表2で示したとおり、本発明の第一の態様を満足しない場合においては、いずれの場合も何らかの欠点を有していた。
比較例1は、本発明の疎水性ゼオライト(C)成分の配合量が規定量より少ない場合であり、スチレンガス低減率やスチレン換算全VOC低減率が規格を満足しなかった。
比較例2は、本発明のポリオルガノ水素シロキサン(D)成分が規定量より少ない場合であり、ゼオライトの不活性化が不十分であるため、ポリカーボネート樹脂の分解が起こっている。そのため、成形品表面にシルバーストリークが多量に発生した。
比較例3は、本発明のポリオルガノ水素シロキサン(D)成分が規定量より多い場合であり、当該シロキサンに由来するガスが多量に発生するため、やはり成形品表面にシルバーストリークが多量に発生した。
比較例4は、本発明の疎水性ゼオライト(C)成分の配合量が規定量より多い場合であり、衝撃強度が規格を満足しなかった。
表3 配合成分の配合比率と評価結果
Figure 2006182841
○: 合格 ×: 不合格
表4 配合成分の配合比率と評価結果
Figure 2006182841
○: 合格 ×: 不合格 NR:UL94のどのクラスにも属さないことを表す。
表3のとおり、本発明の第二の態様を満足する場合(実施例5〜10)にあっては、全ての評価項目にわたりその規格を満足していた。
表4で示したとおり、本発明の第二の態様を満足しない場合においては、いずれの場合も何らかの欠点を有していた。
比較例5は、本発明のポリカーボネート樹脂(A))成分が規定量より少ないため、難燃性が不合格となった。
比較例6は、本発明の疎水性ゼオライト(C)成分が規定量よりさらに少ないため、VOC低減率が規格を満足しなかった。
比較例7は、本発明の疎水性ゼオライト(C)成分の配合量が規定量より多いため、衝撃強度が不合格となった。
比較例8は、本発明のポリオルガノ水素シロキサン(D)が配合されていないため、シルバーストリークが多量発生した。




Claims (6)

  1. ポリカーボネート樹脂(A)50〜90重量%およびスチレン系樹脂(B)10〜50重量%の合計量100重量部あたり、疎水性ゼオライト(C)0.1〜10重量部およびポリオルガノ水素シロキサン(D)および/または反応性官能基を有するカップリング剤(E)0.0001〜1重量部からなることを特徴とする熱可塑性樹脂組成物。
  2. ポリカーボネート樹脂(A)50〜90重量%およびスチレン系樹脂(B)10〜50重量%の合計量100重量部あたり、疎水性ゼオライト(C)0.1〜10重量部、ポリオルガノ水素シロキサン(D)および/または反応性官能基を有するカップリング剤(E)0.0001〜1重量部、リン酸エステル(F)2〜20重量部および繊維形成型のフッ素樹脂(G)0.05〜2重量部からなることを特徴とする熱可塑性樹脂組成物。
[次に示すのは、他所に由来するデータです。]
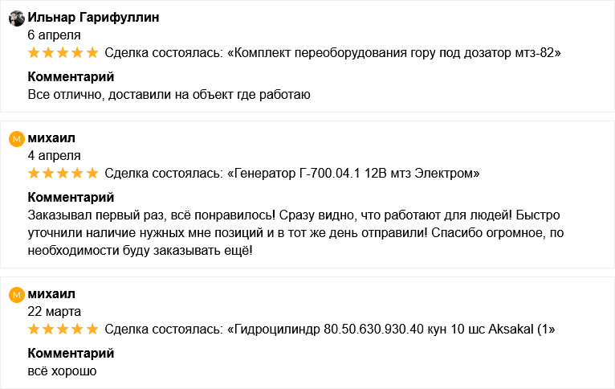Screen dimensions: 615x389
Task: Click the orange avatar of михаил dated 4 апреля
Action: pos(16,139)
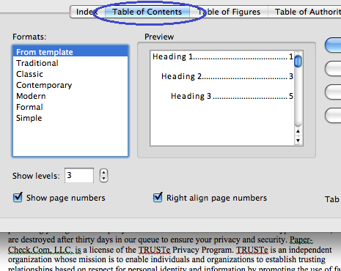Click inside the Show levels field
341x271 pixels.
click(79, 175)
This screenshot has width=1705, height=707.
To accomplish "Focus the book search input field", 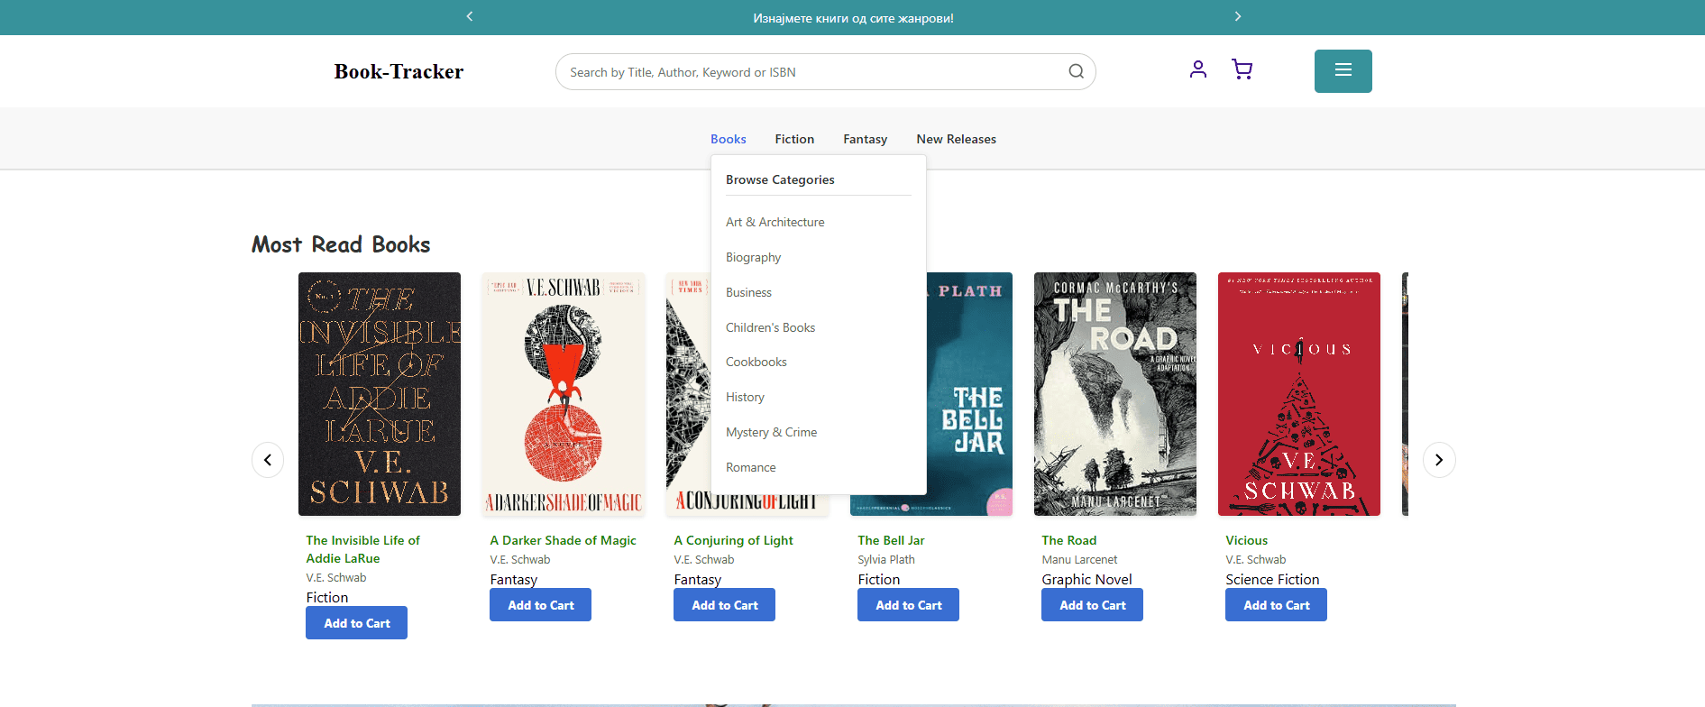I will pyautogui.click(x=811, y=72).
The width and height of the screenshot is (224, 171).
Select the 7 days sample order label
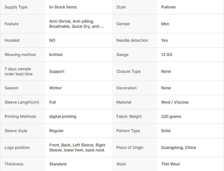(18, 71)
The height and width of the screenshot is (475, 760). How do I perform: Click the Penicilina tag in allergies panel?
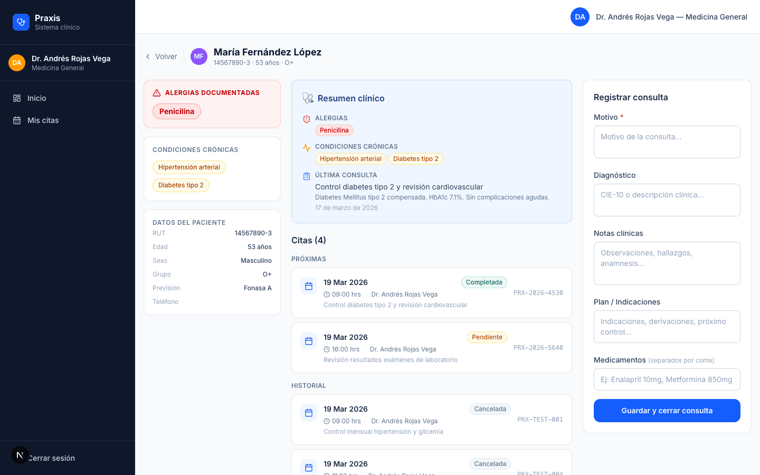[x=177, y=111]
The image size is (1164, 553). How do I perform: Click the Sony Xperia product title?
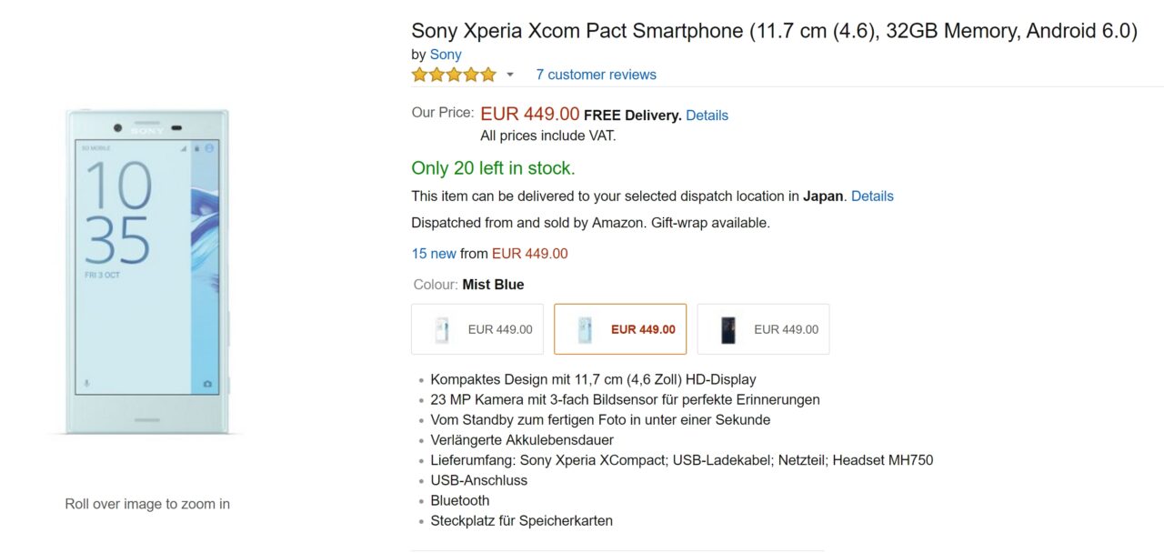click(774, 31)
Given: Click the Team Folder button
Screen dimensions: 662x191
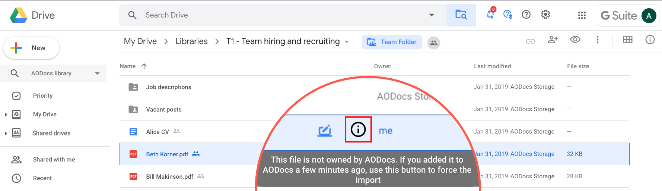Looking at the screenshot, I should (x=392, y=42).
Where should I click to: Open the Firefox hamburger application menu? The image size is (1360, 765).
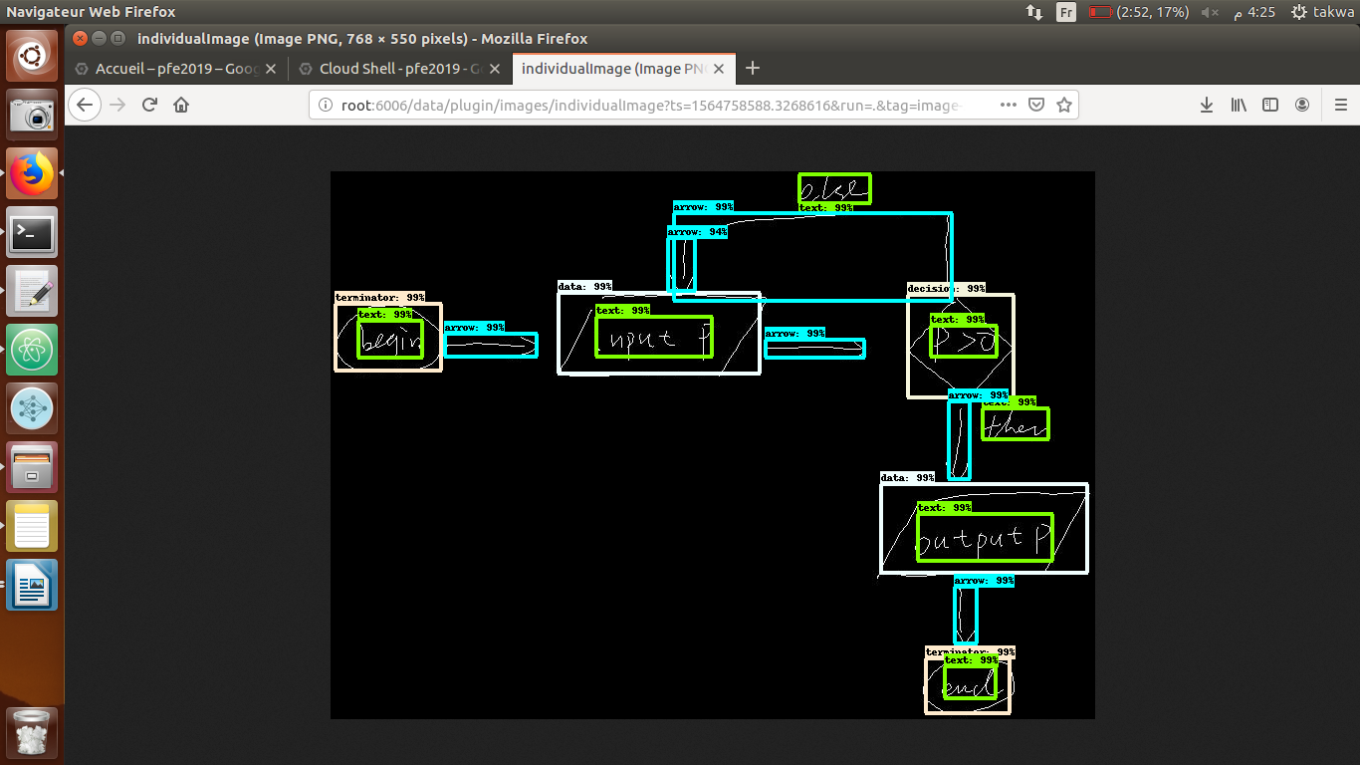pos(1340,105)
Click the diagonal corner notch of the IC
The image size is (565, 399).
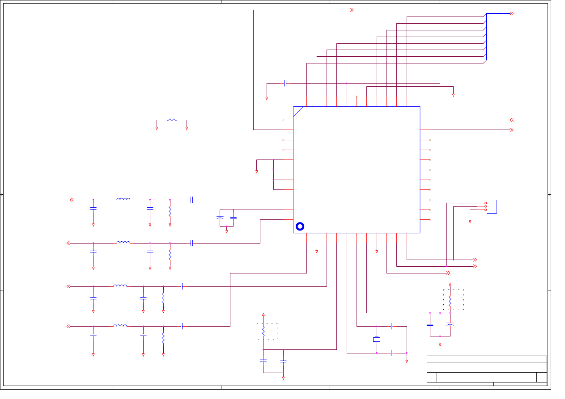[298, 111]
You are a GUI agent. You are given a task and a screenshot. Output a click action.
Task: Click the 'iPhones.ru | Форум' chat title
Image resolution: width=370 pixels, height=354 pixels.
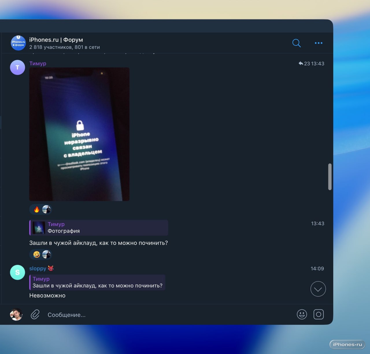56,40
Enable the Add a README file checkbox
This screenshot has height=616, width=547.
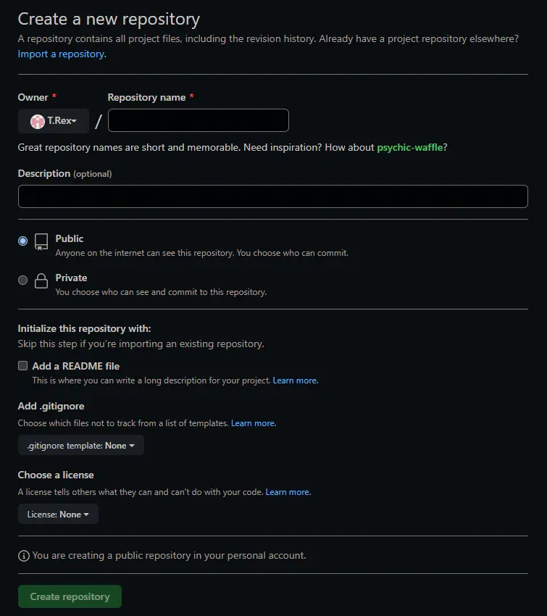pos(23,366)
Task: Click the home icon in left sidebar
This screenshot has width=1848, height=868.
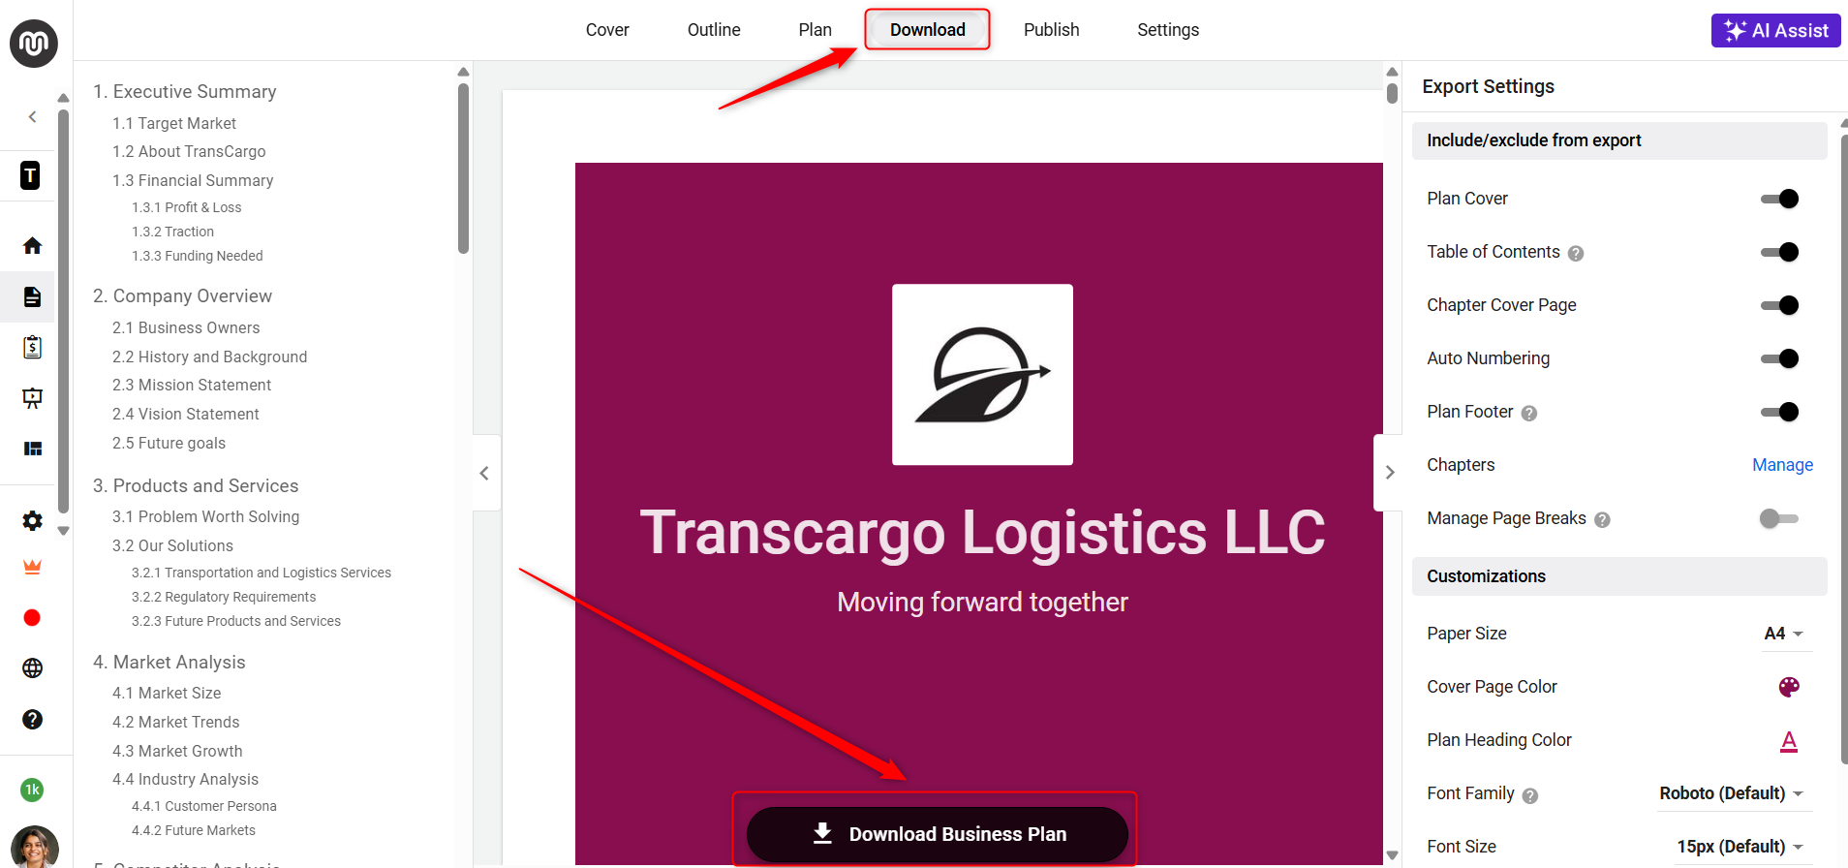Action: 32,245
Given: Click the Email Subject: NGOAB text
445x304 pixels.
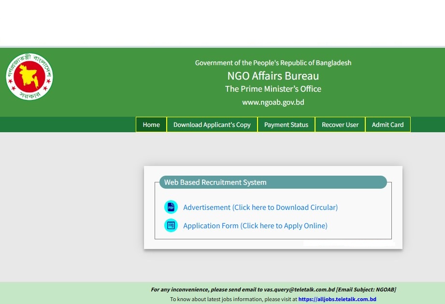Looking at the screenshot, I should pos(366,290).
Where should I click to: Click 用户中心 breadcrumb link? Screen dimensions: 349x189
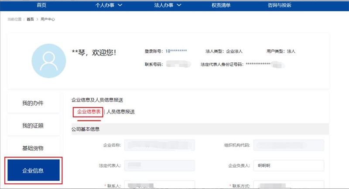(48, 19)
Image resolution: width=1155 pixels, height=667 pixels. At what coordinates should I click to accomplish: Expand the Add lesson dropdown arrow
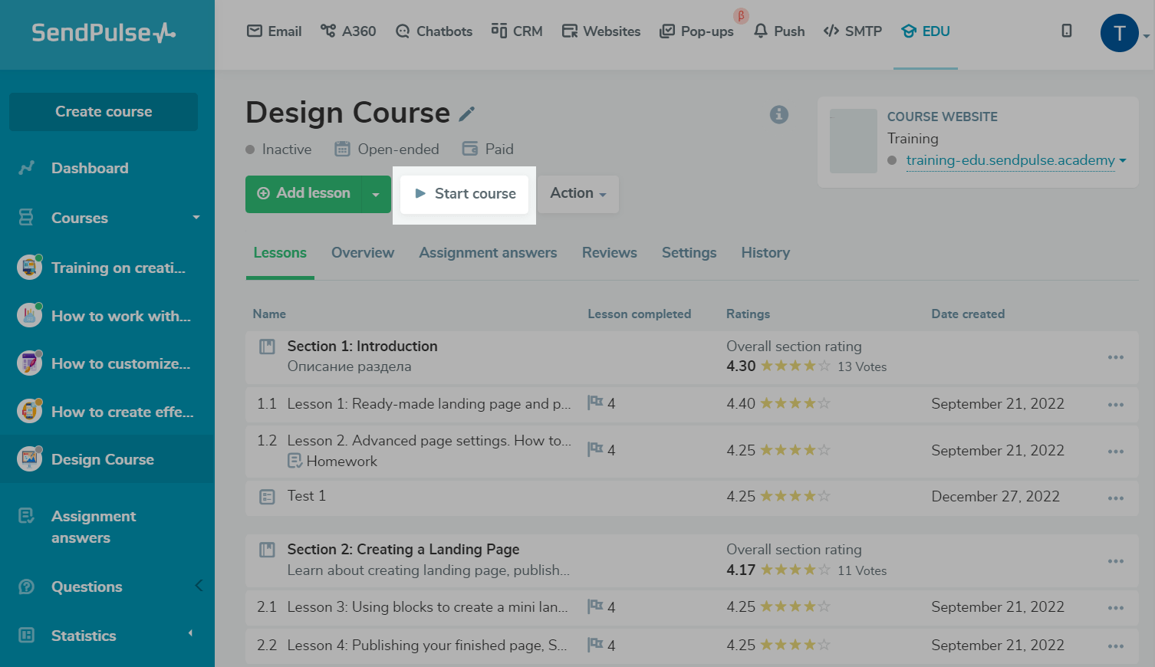376,195
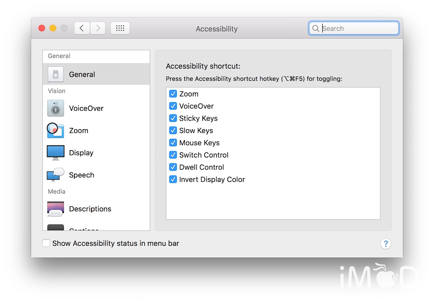Select the VoiceOver icon in sidebar
The height and width of the screenshot is (302, 434).
(x=55, y=108)
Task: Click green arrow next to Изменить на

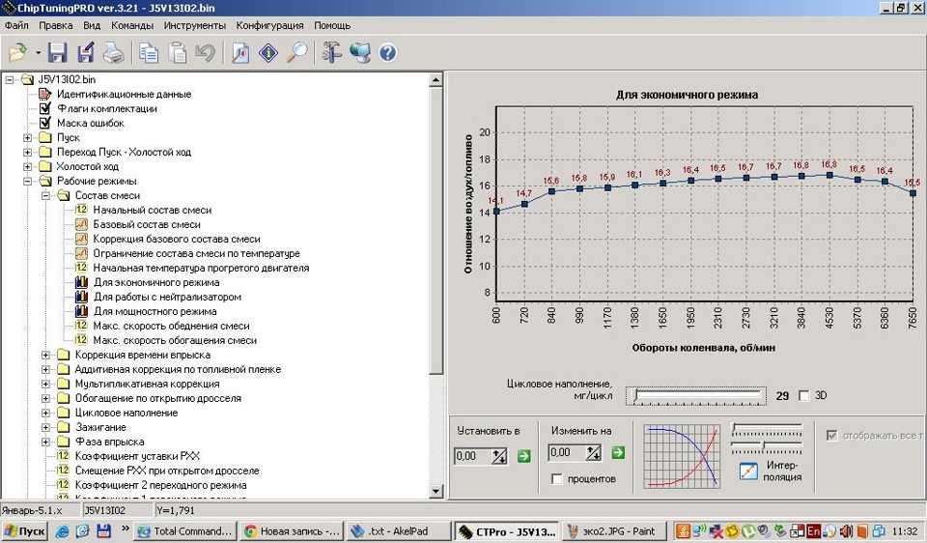Action: pos(618,452)
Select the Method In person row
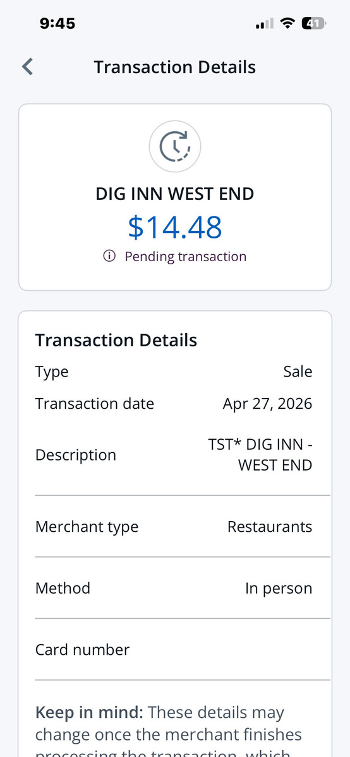350x757 pixels. 174,588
  3. スチレン系樹脂(B)が、アクリロニトリル−ブタジエン−スチレン共重合体(ABS樹脂)、アクリロニトリル−スチレン共重合体(AS樹脂)、ポリスチレン(PS)およびメチルメタクリレート−ブタジエン−スチレン共重合体(MBS樹脂)から選択される一種または二種以上であることを特徴とする請求項1または請求項2に記載の熱可塑性樹脂組成物。
  4. スチレン系樹脂(B)が、塊状重合法により製造されたアクリロニトリル−ブタジエン−スチレン共重合体(ABS樹脂)であることを特徴とする請求項1または請求項2に記載の熱可塑性樹脂組成物。
  5. 反応性官能基を有するカップリング剤(E)が、イソシアネート系化合物、有機シラン系化合物、有機チタネート系化合物、有機ボラン系化合物およびエポキシ化合物から選択される一種または二種以上であることを特徴とする請求項1または請求項2記載の熱可塑性樹脂組成物。
  6. 請求項1または請求項2記載の熱可塑性樹脂組成物を成形してなる成形品。